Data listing

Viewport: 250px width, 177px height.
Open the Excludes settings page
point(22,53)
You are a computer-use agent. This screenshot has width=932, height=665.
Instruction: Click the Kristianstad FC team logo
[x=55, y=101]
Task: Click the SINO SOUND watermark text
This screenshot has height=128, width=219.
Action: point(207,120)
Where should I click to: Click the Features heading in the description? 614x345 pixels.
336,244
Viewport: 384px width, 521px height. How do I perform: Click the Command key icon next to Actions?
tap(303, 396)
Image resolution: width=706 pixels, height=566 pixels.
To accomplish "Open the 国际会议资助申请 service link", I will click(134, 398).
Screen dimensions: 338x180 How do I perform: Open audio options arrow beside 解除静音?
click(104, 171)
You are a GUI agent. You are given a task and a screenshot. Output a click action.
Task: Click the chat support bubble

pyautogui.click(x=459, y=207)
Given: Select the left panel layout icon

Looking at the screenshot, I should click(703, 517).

* * *

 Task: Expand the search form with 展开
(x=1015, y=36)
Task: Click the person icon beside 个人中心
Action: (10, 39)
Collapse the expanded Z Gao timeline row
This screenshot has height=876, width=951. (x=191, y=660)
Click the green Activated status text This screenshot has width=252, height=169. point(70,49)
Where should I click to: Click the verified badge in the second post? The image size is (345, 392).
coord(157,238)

#### What you will do:
Rewrite the stretch from the line containing "You are a computer-use" through the line containing "click(104, 171)", putting "title" in place of "heading" and leaving everything else the same.

#### Task response:
You are a computer-use agent. This screenshot has width=932, height=665.
Instruction: Click the Kristianstad FC team logo
[x=55, y=101]
Task: Click the SINO SOUND watermark text
This screenshot has height=128, width=219.
Action: point(207,120)
Where should I click to: Click the Features title in the description? 614x345 pixels.
336,244
Viewport: 384px width, 521px height. How do I perform: Click the Command key icon next to Actions?
tap(303, 396)
Image resolution: width=706 pixels, height=566 pixels.
To accomplish "Open the 国际会议资助申请 service link", I will click(134, 398).
Screen dimensions: 338x180 How do I perform: Open audio options arrow beside 解除静音?
click(104, 171)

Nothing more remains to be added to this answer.